Avetis's first job was carrying heavy sacks of salt on his back. It was work that broke grown men, but he endured it. Over time, Markarian became one of the port’s finest stevedores and eventually rose to the position of ship foreman responsible for cargo operations. He also spoke five languages: Armenian, Turkish, Greek, Persian, and English. It was this remarkable skill that one day made him famous throughout the port. The story took place after the war.

On a foggy summer morning, complete calm lay over Odesa Bay. Sea and sky blended into a single pale-blue veil. Even the border guards failed to notice a small Turkish vessel with a faded blue hull quietly entering the Quarantine Harbour through the Vorontsov Gates.

The boat moored at the Grocery Quay. There were only two people on board—the captain and the engineer.

The captain jumped ashore, waving his papers and repeatedly shouting a single word:
— Tahtakurusu! Tahtakurusu!

The dockworkers exchanged puzzled glances. Some thought it was the name of the cargo; others assumed it was a curse. A crowd quickly gathered around the bewildered visitor.

Then someone said:
— Call Markarian. He speaks Turkish.

Avetis came over, listened to the captain—and burst out laughing.

As it turned out, "tahtakurusu" means “bedbug” in Turkish. The vessel had arrived from Istanbul to collect a small shipment of naphthalene, a substance used to protect fabrics from moths and other insects.

Markarian quickly resolved all the formalities. He escorted the captain to the port’s main dispatch office, where representatives of the border service and the Inflot shipping agency were urgently summoned. The incident itself was later recalled during safety briefings as a vivid example of how dense fog could conceal a vessel even near the entrance to the port.
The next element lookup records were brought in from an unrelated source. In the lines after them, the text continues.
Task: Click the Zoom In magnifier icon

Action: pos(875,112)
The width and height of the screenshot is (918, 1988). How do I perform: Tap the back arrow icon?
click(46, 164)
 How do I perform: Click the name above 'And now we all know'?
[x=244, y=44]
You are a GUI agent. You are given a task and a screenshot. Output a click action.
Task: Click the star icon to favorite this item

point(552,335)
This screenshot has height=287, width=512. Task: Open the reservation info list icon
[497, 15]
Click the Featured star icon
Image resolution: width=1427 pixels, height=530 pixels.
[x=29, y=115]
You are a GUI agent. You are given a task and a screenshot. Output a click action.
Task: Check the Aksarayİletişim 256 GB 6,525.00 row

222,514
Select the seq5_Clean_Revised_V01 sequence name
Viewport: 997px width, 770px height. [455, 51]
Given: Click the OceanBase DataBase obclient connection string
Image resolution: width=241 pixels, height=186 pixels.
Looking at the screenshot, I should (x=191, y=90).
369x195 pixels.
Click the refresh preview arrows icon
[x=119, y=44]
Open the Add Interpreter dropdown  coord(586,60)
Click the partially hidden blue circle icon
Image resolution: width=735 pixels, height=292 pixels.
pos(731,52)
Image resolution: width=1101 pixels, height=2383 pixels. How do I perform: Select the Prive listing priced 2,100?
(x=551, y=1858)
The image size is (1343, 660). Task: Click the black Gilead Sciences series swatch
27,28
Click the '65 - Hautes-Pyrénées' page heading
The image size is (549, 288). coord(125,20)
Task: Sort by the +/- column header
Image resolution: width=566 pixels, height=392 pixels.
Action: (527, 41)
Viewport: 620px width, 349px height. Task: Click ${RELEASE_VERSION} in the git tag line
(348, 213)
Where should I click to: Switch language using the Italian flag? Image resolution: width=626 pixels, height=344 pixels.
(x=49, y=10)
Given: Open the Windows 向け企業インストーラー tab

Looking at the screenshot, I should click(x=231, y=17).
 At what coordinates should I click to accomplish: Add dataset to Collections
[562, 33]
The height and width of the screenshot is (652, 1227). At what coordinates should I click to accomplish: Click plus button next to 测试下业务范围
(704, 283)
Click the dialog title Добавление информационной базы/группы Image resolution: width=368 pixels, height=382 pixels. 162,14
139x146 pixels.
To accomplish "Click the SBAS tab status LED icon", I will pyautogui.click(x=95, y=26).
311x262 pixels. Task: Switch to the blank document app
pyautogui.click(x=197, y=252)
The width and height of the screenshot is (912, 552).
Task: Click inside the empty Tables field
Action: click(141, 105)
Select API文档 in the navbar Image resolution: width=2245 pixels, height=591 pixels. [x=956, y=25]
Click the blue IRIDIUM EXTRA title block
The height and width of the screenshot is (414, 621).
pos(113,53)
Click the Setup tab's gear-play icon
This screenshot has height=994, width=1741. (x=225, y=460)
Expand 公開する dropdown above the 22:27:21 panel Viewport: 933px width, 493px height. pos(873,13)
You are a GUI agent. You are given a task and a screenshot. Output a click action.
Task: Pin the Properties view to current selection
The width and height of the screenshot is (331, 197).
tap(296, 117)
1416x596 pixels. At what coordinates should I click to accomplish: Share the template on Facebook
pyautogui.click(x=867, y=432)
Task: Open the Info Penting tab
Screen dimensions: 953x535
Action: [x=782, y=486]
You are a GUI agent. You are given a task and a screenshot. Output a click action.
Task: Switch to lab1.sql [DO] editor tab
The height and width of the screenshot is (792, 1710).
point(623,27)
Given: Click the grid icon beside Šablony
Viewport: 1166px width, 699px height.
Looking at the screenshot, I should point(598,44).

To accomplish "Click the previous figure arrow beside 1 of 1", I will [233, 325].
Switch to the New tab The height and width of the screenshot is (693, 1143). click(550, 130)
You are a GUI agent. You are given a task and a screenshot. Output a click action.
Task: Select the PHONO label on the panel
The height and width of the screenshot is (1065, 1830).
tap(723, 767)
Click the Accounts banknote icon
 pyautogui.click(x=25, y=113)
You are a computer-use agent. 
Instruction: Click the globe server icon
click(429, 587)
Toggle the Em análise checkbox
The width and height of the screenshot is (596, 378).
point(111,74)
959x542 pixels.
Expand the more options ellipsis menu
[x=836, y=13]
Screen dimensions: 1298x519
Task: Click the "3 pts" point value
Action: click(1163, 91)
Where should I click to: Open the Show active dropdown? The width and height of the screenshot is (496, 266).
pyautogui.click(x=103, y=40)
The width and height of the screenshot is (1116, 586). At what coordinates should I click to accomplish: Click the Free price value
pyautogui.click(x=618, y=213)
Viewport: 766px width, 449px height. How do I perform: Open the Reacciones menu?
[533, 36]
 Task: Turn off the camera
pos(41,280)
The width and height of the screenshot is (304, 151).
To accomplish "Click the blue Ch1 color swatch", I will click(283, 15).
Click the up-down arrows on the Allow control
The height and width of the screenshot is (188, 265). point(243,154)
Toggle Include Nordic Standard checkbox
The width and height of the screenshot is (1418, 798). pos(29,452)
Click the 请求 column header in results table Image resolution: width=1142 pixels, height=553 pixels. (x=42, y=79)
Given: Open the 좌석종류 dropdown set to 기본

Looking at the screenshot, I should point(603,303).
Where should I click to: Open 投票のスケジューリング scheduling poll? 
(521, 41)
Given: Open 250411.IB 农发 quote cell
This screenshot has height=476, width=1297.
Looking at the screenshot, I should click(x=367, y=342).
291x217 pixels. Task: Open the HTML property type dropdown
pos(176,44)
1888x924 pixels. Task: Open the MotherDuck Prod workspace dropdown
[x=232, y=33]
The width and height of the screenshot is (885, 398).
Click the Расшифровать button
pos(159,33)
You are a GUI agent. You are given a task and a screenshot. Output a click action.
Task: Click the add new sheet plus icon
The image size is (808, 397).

Yet Markarian was respected not because of this amusing story. During the war, although he was exempt from military service, he chose to serve at the front. After Victory, he returned to the quays as if he had never known any other life. Then his children came to work at the port. Then his grandchildren. Then his great-grandchildren. Four generations in all.

And perhaps this is the true meaning of old Virmenskyi Lane. People who had lost their homes but not their dignity found a new shore by the Odesa Sea Port—and became part of its history, its character, and its spirit.